The lesson though was that it made me aware acutely of the drama our thoughts can play. I woke up to the fact that I spent all these years beating myself up because I believed the thought that had come up around that time in my childhood, that I don’t love my mother. I realized I might have spent a whole life acting out from self-hatred that stemmed from just this single thought.
Lately I have been studying a lot of teachers who talk about awakening and non-duality. When I was reading through some of their awakening experiences, I was struck by a common set of realizations. A sense of being alone. A sense that you are nothing as well as a sense that you are everything. A sense of not having any identity at all.
It struck me how the same thought can be perceived both ways.
Some of the thoughts that repeatedly run through my mind are:
1. There is no one here / I am alone.
2. There is no such thing as unconditional love.
3. I am insane.
4. I should be happy/grateful/joyous.
At this point, I cannot help but see how liberating each of these is.
For example, when I fully accept that yes, I am alone, it suddenly feels like I am free of authority, approvals, the need to please or having to face judgment.
When I fully allow the freedom from the “should” that I should love unconditionally, it sets me free to love in any way. It leaves me free of trying to love. It restores my identity as a loving person any ways rather than negating, judging or needing my acts of love to be any other way than what they are.
And yes, when I truly recognize that whatever is giving me the thought that I am insane is a mind used to thinking any random thing at any given moment, it actually doesn’t even feel that personal.

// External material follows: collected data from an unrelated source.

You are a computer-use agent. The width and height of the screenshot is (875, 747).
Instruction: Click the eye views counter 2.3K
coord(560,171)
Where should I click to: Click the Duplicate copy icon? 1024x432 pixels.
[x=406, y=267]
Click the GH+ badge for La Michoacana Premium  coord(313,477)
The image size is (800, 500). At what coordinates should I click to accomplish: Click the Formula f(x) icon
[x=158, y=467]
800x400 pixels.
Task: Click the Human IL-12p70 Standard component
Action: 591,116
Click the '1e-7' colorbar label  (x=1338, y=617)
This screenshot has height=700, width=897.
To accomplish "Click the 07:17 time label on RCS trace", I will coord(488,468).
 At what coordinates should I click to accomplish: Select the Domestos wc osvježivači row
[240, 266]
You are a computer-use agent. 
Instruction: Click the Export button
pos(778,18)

When I let go of the compulsion to be happy, joyous and even grateful for that matter, who am I? And asking that simply makes me aware of the fleeting nature of any of these feelings.
Incidentally, Byron Katie writes that “there is nothing that isn’t true if you believe it; and nothing is true, believe it or not“.
While doing the Work with any belief that has a charge on it these days, it is increasingly becoming easy to see that our worst ‘darkness’ is just a thought that we have believed about ourselves. And that our light comes from seeing this thought for what it is – as just a thought. One either believes a thought, or questions it, as Katie says. And I ask myself again and again (and as often as possible) these days, who am I without any of these thoughts?